Jego słowa nie są przypadkowe. Litwin miał na myśli Michaela Hicksa, który grał w zespole Kociewskich Diabłów do 21 stycznia. Meczem z Asseco Gdynia pożegnał się z klubem. W nie najlepszym stylu. Przypomnijmy.
Zawodnik pojawił się na boisku dopiero w czwartej kwarcie (wynik był już sprawą rozstrzygniętą). Nic nie dał drużynie. Koszykarz w trakcie gry pokazał swoje niezadowolenie (był kompletnie niezaangażowany), że wyszedł na parkiet dopiero w 31. minucie meczu. To nie spodobało się władzom klubu, które nie tolerują niesubordynacji wśród zawodników. Następnego dnia Jarosław Poziemski (prezes klubu) rozwiązał z nim umowę za porozumieniem stron.
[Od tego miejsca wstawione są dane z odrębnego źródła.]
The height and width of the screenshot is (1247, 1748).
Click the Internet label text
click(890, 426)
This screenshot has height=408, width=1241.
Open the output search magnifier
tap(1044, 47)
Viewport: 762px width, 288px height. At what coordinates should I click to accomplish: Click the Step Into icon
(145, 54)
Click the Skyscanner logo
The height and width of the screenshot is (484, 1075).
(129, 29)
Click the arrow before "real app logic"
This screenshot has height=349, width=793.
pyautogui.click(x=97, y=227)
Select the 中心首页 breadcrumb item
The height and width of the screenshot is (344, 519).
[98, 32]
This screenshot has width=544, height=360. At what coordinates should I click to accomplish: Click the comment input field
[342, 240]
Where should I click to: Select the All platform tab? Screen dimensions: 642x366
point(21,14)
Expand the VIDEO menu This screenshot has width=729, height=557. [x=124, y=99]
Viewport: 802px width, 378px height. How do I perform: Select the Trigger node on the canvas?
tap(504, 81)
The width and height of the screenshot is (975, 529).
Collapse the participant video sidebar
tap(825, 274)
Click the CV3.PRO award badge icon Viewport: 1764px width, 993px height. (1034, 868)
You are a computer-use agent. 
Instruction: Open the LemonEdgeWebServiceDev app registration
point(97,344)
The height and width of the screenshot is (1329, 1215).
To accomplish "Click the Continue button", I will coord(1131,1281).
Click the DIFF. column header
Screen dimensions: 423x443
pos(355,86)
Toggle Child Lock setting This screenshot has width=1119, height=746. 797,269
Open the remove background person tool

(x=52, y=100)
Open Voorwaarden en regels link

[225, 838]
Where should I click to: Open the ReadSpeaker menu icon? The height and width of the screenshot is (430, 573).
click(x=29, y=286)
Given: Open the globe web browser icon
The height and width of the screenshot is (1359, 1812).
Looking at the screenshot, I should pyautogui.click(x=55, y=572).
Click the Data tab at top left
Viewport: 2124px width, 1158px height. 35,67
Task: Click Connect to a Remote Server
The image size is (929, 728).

ZOBACZ WIDEO Mateusz Klich: Chciałbym wrócić do reprezentacji, jestem na to gotowy
Od momentu jego odejścia drużyna zaczęła grać lepiej. Poprawiła się atmosfera i wyniki. Zespół wygrał 5 z 7 meczów i na dobre włączył się do walki o play-off. Świetnie sprawuje się zwłaszcza Anthony Miles, który stał się pierwszą opcją w ataku. Amerykanin w ostatnich siedmiu spotkaniach zdobywa przeciętnie 16,8 punktu. Jest jednym z kandydatów do zdobycia statuetki MVP sezonu zasadniczego.
- Czytałem ostatnie raporty i dostrzegłem tam moje nazwisko. To miłe uczucie. Mogę przyznać, że teraz moja forma jest na podobnym poziomie jak dwa lata temu. Czuję dużą pewność siebie. Robię wszystko co w mojej mocy, by drużyna sięgała po kolejne zwycięstwa. Chcę zagrać z Polpharmą w play-off - podkreśla Miles, który potwierdza, że teraz gra drużyny jest na znacznie wyższym poziomie.
- Mike jest moim przyjacielem, więc nie jest to dla mnie zbyt komfortowa sytuacja, ale zgadzam się z tym, że zespół zaczął prezentować się lepiej. Jesteśmy prawdziwą drużyną. W ofensywie dzielimy się piłką, w defensywie pomagamy sobie - tłumaczy Amerykanin.